===== DATA LISTING
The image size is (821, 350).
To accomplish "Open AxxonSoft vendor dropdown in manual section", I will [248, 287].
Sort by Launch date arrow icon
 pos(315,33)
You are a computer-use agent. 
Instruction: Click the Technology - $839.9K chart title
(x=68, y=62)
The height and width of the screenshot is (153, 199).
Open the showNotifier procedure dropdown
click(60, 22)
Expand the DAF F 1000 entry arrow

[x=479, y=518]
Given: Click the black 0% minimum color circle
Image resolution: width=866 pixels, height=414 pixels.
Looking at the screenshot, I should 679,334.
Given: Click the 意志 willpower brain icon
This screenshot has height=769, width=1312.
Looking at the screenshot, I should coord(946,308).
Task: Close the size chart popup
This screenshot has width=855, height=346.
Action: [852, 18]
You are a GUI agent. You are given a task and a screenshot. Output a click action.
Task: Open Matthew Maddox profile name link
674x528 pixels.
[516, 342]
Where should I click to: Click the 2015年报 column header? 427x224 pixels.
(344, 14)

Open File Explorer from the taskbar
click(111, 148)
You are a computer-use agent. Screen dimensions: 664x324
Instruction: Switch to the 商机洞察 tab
==========
• EXERCISE DESCRIPTION
Each line of the entries where the string "agent" occurs should be shown.

• RESPONSE TO THE EXERCISE
You are a computer-use agent. 
You are a GUI agent. You are given a task and a screenshot. Output a click action.
You are a computer-use agent. Screen dimensions: 664x324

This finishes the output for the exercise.